= Brouwer's conjecture =

In the mathematical field of spectral graph theory, Brouwer's conjecture is a conjecture by Andries Brouwer on upper bounds for the intermediate sums of the eigenvalues of the Laplacian of a graph in term of its number of edges.

The conjecture states that if G is a simple undirected graph and L(G) its Laplacian matrix, then its eigenvalues λ_{n}(L(G)) ≤ λ_{n−1}(L(G)) ≤ ... ≤ λ_{1}(L(G)) satisfy
$$\sum_{i=1}^{t}\lambda_{i}(L(G))\leq m(G)+\left(\begin{array}{c}
t+1\\
2
\end{array}\right),\quad t=1,\ldots,n$$
where m(G) is the number of edges of G.

== State of the art ==
Brouwer has confirmed by computation that the conjecture is valid for all graphs with at most 10 vertices. It was later shown that the conjecture also holds for all graphs with up to 11 vertices.
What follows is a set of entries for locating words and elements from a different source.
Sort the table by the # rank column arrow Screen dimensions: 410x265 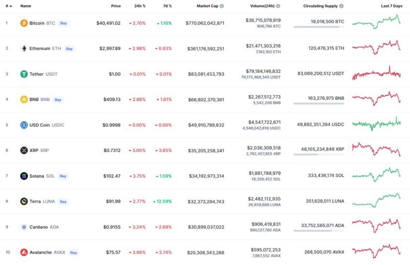11,6
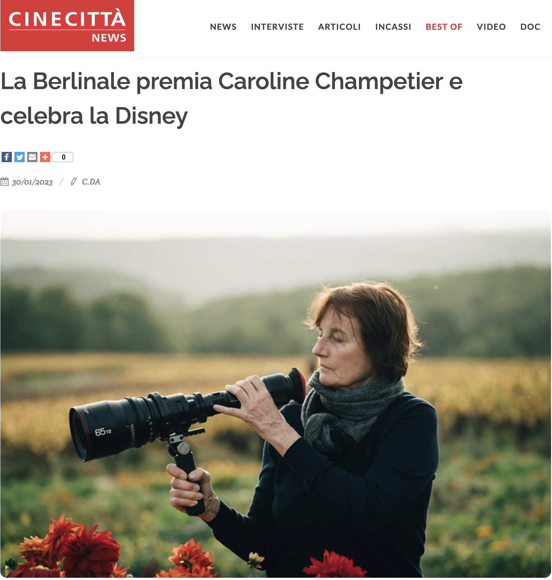Reveal hidden share networks via the orange plus
This screenshot has height=580, width=552.
click(x=45, y=157)
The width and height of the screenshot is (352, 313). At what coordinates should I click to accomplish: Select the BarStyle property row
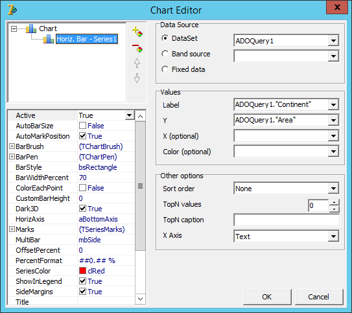(71, 167)
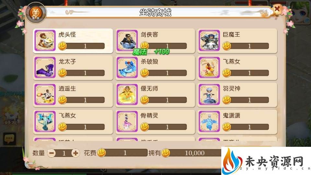Select the 逍遥生 mount entry
This screenshot has height=175, width=311.
point(73,95)
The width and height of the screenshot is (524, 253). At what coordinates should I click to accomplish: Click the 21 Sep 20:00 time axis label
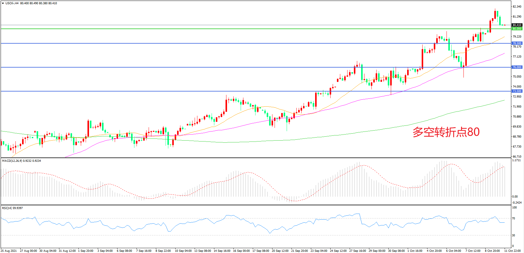click(299, 251)
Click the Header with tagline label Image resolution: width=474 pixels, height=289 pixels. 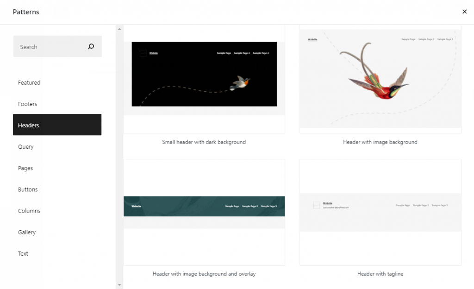pyautogui.click(x=380, y=274)
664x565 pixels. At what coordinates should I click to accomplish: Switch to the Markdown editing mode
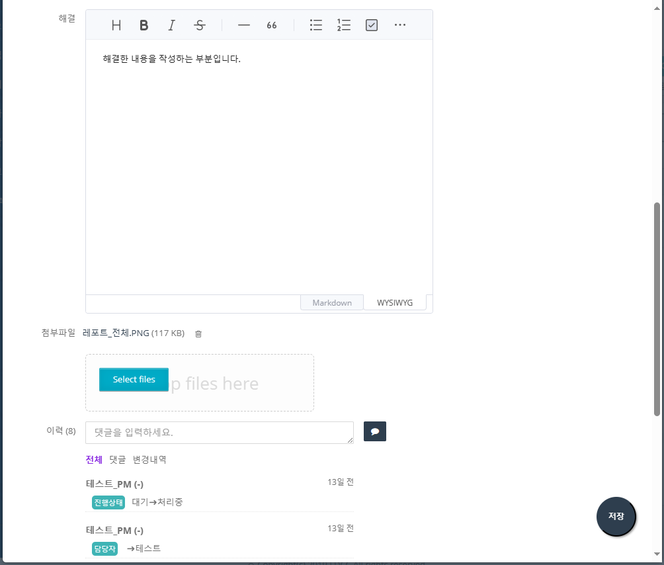coord(331,302)
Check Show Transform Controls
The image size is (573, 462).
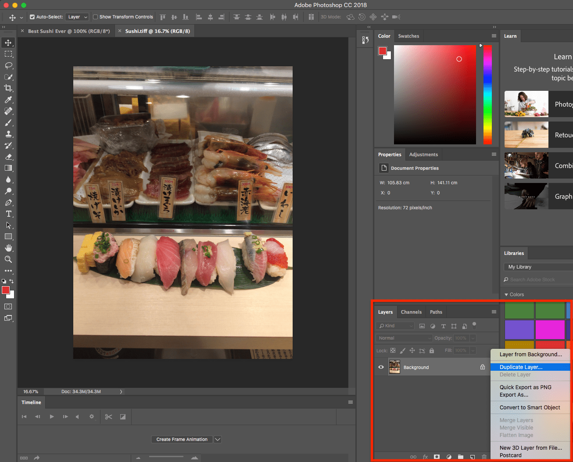95,17
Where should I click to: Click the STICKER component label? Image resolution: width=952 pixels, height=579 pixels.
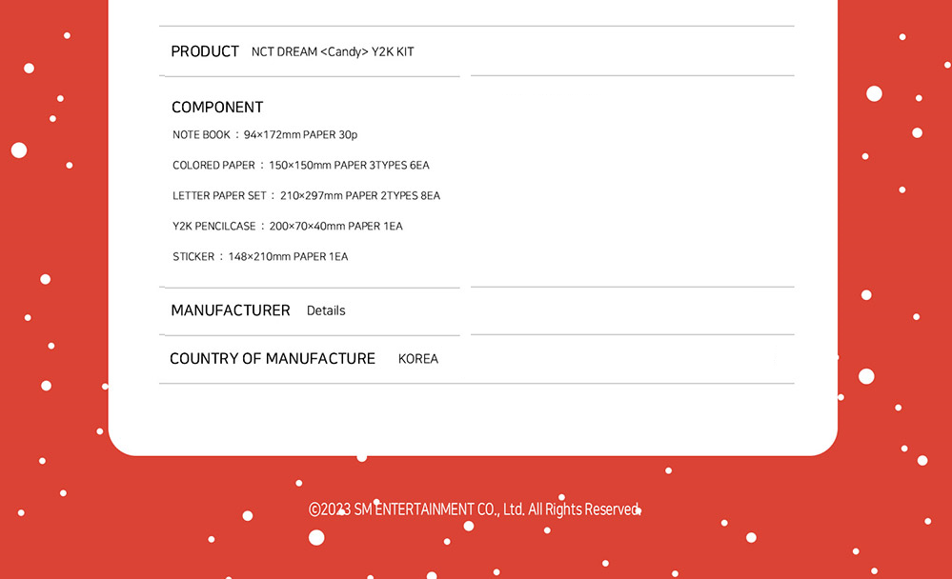point(193,257)
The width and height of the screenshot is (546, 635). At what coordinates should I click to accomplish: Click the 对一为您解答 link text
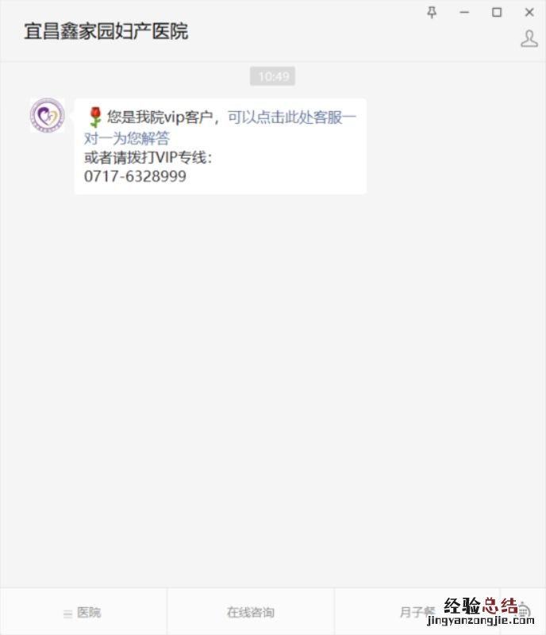(x=126, y=138)
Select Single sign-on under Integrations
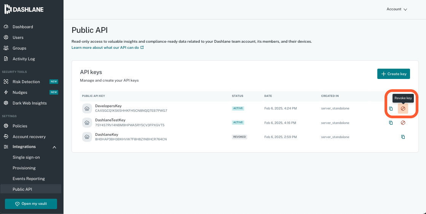This screenshot has width=426, height=214. (26, 157)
It is also known that the conjecture is valid for any number of vertices if t = 1, 2, 3, n − 4, n − 3, n − 2, n − 1, and n.
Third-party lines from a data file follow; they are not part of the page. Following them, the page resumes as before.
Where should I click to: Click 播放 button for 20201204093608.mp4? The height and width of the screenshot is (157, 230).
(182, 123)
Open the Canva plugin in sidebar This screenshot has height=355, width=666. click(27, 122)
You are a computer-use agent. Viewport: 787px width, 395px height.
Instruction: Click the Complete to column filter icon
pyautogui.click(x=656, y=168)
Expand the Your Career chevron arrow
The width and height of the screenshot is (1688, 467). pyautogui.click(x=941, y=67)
For certain types of graphs, Brouwer's conjecture is known to be valid for all t and for any number of vertices. In particular, it is known that is valid for trees, and for unicyclic and bicyclic graphs. It was also proved that Brouwer’s conjecture holds for two large families of graphs; the first family of graphs is obtained from a clique by identifying each of its vertices to a vertex of an arbitrary c-cyclic graph, and the second family is composed of the graphs in which the removal of the edges of the maximal complete bipartite subgraph gives a graph each of whose non-trivial components is a c-cyclic graph.
For certain sequences of random graphs, Brouwer's conjecture holds true with probability tending to one as the number of vertices tends to infinity.